Übersetzung von Himmelsrichtungen Denken mit und ohne Kompass

© Goethe-Institut | Stanisław Ekier
© Goethe-Institut | Stanisław Ekier

Ein Übersetzer würde sehr gern glauben, dass zumindest manche Wörter exakte Entsprechungen in der jeweils anderen Sprache haben. Dass etwa im Zusammenhang mit den Maßeinheiten von Sevres und den Meridiane in Greenwich kein Missverständnis droht. Dabei gibt es schon mit zweien der vier Himmelsrichtungen Schwierigkeiten.
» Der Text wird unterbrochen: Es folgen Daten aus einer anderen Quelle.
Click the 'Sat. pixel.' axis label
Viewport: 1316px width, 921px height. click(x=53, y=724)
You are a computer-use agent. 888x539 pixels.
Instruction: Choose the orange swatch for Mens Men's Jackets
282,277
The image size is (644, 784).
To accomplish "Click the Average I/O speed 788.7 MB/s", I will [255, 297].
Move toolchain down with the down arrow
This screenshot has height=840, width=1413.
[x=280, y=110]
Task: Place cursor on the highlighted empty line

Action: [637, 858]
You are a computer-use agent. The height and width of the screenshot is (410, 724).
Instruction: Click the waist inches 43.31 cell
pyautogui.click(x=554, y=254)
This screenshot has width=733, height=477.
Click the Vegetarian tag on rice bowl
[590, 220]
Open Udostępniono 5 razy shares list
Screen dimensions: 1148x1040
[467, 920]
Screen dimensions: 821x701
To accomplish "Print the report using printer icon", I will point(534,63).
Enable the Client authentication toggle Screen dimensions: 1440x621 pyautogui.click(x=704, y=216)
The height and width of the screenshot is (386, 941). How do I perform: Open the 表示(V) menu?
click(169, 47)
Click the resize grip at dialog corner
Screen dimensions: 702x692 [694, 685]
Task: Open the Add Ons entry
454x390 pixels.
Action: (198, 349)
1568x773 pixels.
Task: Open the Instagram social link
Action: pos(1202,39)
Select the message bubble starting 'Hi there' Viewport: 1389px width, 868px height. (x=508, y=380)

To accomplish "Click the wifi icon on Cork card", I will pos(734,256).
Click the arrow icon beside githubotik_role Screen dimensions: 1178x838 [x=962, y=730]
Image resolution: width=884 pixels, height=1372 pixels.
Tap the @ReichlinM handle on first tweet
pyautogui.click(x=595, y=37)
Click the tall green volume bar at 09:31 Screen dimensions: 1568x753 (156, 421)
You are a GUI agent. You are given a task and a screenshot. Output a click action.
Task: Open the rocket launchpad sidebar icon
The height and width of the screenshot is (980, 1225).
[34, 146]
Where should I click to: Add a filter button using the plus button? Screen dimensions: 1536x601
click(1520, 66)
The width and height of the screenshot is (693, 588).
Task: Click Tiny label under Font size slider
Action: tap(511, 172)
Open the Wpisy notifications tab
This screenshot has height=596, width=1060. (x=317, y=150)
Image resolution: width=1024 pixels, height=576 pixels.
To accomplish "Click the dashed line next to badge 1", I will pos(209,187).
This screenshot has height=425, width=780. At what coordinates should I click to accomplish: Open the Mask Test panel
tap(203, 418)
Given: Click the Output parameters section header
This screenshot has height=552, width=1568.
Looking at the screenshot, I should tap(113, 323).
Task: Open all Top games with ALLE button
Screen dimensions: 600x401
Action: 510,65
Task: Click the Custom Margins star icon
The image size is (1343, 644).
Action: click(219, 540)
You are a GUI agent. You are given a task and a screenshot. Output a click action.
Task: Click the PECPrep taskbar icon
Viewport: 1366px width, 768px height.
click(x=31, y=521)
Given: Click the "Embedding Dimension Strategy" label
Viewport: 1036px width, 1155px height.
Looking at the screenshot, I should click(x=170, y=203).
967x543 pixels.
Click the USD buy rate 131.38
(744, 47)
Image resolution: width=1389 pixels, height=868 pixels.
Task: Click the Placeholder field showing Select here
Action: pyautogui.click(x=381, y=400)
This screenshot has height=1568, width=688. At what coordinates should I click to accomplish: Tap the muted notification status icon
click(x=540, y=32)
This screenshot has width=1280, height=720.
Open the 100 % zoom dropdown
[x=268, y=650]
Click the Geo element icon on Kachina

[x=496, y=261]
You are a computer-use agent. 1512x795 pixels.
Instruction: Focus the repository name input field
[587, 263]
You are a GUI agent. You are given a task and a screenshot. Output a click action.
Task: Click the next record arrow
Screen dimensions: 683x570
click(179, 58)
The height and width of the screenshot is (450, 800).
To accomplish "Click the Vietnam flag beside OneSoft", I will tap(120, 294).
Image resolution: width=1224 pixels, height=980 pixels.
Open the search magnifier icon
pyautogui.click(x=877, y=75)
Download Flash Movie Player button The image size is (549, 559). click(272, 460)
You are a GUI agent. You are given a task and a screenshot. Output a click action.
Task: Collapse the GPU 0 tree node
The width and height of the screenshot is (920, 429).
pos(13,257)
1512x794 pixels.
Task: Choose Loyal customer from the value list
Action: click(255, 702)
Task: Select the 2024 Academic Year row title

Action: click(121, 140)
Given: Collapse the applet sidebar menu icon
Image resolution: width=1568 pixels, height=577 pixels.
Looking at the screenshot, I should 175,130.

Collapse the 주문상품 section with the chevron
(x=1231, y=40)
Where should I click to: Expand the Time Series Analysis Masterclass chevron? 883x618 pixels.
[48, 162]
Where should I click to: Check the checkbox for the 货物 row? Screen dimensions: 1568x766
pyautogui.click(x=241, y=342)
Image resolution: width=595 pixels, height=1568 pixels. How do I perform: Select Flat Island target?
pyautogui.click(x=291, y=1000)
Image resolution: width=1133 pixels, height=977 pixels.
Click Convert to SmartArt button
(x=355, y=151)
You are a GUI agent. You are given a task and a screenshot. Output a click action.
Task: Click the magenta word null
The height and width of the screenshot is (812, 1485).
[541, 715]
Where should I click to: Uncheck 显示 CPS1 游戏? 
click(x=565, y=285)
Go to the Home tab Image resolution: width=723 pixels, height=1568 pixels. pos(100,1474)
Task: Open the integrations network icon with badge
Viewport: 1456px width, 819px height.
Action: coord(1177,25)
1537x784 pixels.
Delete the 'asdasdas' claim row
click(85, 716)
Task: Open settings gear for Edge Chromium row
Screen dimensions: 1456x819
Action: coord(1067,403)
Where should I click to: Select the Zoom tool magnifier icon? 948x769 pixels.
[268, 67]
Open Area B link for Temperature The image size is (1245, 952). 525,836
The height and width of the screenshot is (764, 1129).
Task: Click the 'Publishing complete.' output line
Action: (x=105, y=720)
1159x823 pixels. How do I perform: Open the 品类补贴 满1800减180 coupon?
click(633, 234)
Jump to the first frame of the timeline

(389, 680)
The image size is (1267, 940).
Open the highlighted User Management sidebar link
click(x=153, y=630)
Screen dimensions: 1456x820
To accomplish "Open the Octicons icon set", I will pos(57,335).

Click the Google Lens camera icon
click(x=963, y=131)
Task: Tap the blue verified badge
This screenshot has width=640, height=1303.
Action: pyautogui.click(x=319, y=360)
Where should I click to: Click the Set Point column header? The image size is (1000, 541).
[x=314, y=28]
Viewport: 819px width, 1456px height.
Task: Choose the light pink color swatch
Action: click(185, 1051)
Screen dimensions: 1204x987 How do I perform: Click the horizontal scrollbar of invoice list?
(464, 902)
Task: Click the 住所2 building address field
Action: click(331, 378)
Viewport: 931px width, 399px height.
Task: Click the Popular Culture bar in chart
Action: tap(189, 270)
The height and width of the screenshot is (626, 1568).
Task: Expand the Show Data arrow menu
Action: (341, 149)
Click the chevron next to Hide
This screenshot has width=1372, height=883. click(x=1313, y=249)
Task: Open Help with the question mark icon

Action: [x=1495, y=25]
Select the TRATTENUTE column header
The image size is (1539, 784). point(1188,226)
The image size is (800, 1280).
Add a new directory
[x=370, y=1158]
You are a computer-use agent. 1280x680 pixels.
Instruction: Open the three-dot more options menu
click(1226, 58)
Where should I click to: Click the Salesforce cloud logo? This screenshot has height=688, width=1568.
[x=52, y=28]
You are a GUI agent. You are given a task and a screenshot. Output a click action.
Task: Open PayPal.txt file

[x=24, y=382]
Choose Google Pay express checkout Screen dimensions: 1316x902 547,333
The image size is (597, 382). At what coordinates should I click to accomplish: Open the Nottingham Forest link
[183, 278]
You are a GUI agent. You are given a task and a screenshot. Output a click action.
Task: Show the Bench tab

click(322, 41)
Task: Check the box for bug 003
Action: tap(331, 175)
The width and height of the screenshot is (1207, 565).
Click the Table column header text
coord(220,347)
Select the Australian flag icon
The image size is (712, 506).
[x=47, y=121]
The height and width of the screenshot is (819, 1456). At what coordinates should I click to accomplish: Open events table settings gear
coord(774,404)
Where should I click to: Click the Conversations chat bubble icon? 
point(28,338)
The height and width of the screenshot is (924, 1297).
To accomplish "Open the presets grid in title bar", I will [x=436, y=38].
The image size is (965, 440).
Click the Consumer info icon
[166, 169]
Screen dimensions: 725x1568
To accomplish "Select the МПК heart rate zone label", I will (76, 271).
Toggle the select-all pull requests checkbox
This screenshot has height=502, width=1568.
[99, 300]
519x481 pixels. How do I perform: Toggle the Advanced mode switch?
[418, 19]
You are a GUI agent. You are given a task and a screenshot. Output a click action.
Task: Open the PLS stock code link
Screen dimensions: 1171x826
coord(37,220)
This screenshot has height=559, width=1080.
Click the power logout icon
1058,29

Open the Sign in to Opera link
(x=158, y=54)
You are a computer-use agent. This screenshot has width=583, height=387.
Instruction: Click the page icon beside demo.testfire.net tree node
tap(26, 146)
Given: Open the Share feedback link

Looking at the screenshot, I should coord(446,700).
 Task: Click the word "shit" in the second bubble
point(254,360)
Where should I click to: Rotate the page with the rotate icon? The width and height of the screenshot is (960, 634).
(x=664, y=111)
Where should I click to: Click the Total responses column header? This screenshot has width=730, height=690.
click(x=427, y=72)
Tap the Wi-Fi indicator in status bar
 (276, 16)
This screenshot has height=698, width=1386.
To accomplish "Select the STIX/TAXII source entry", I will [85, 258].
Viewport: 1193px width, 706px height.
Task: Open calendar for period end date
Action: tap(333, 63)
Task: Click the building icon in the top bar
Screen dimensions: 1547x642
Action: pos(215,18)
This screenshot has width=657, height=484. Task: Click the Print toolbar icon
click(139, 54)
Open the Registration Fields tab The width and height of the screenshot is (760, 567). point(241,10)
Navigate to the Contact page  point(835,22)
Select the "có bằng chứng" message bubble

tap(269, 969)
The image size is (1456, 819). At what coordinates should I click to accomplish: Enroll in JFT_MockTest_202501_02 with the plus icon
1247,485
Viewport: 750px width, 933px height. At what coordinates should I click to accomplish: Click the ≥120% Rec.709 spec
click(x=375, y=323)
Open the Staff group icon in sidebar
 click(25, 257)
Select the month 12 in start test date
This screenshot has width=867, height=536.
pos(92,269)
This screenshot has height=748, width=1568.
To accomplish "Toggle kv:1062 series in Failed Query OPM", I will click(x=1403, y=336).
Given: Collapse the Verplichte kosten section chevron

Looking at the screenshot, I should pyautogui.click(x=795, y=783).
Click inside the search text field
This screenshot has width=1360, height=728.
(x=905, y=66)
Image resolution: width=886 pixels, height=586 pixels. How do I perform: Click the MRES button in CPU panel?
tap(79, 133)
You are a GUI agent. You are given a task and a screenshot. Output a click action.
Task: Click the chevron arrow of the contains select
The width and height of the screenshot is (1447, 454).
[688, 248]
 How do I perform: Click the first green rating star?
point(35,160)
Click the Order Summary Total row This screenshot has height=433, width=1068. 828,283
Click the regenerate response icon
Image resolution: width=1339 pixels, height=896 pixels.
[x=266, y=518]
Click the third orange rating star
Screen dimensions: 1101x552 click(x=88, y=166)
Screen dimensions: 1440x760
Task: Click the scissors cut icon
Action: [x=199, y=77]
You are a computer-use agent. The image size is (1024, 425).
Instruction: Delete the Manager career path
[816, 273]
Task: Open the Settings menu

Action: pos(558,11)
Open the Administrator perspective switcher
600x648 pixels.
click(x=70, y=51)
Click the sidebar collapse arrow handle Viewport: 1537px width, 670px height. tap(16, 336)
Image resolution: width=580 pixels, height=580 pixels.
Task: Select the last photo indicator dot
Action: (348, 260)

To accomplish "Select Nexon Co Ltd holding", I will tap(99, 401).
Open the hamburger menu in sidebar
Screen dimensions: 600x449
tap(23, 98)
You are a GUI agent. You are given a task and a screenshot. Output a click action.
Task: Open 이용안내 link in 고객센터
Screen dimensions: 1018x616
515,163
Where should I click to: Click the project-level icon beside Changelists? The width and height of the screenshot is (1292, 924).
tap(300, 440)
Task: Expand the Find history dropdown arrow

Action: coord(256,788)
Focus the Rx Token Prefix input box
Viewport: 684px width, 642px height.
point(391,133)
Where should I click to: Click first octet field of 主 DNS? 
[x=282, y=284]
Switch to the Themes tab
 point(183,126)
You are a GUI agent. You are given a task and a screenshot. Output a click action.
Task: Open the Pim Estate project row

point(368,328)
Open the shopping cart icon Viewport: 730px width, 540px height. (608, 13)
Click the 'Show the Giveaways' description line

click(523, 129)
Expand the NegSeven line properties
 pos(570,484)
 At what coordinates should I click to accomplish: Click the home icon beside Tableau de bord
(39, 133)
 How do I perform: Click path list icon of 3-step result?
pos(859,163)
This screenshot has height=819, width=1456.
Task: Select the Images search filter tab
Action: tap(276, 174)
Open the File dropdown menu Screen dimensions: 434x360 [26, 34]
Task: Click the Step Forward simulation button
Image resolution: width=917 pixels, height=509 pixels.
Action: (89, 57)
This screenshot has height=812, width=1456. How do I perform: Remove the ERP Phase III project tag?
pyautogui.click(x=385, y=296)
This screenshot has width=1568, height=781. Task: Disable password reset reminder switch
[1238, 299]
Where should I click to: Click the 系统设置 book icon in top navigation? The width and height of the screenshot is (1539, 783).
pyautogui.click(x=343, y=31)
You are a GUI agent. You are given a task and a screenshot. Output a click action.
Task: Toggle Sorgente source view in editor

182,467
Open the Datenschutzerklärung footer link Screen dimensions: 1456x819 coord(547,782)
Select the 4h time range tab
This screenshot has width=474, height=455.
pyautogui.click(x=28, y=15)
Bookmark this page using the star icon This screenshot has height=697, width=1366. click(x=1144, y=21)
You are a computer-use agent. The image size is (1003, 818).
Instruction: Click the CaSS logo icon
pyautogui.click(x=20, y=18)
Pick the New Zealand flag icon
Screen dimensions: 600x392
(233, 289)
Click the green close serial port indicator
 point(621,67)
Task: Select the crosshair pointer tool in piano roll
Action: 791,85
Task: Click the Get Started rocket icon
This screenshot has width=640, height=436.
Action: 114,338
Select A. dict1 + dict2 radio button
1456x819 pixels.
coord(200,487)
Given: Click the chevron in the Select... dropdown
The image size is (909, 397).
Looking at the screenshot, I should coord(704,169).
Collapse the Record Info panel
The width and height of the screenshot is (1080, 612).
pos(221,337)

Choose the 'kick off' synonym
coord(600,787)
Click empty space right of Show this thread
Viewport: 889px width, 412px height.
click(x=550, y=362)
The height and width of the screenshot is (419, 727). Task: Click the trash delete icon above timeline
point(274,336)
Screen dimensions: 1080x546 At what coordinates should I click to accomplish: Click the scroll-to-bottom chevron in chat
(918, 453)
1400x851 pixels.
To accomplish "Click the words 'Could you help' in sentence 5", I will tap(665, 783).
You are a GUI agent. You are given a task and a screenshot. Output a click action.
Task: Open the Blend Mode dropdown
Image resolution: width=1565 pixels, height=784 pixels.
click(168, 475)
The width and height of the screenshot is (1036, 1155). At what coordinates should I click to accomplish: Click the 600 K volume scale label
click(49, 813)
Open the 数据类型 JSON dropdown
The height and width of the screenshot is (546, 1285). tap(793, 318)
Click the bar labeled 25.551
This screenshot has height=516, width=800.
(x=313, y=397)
Die Sonne, die in der einen Richtung untergegangen ist, kehrt zuverlässig – wie uns Heine in einem seiner Gedichte tröstet – auf der anderen wieder, aber das ist nur von einem bestimmten Punkt aus zu sehen. Als ebenso relativ erweisen sich die Begriffe Osten und Westen. Sowohl in der deutschen als auch in der polnischen Sprache.

Orient und Okzident

Die Analogien scheinen deutlich. „Osten“ und „Westen“, entgegengesetzte Pole auf dem Kompass, werden als „wschód“ und „zachód“ im Polnischen kleingeschrieben. Großgeschrieben bedeutet „Wschód“ das „Morgenland“. „Die Hebräer, die Araber, die alten Perser“, von denen Goethe sich inspirieren ließ, als er seinen Gedichtzyklus West-Östlicher Divan verfasste. Und auch polnische Wendungen wie die „türkischen Predigten“ [im Deutschen vergleichbar den böhmischen Dörfern] oder „für einen chinesischen Gott“ [im Deutschen etwa „um nichts in der Welt“]. Früher Exotik der Sprichwörter, heute ein Produkt, das im Supermarkt der Kultur erhältlich ist, errichtet vom großgeschriebenen Westen. Vom „Abendland“.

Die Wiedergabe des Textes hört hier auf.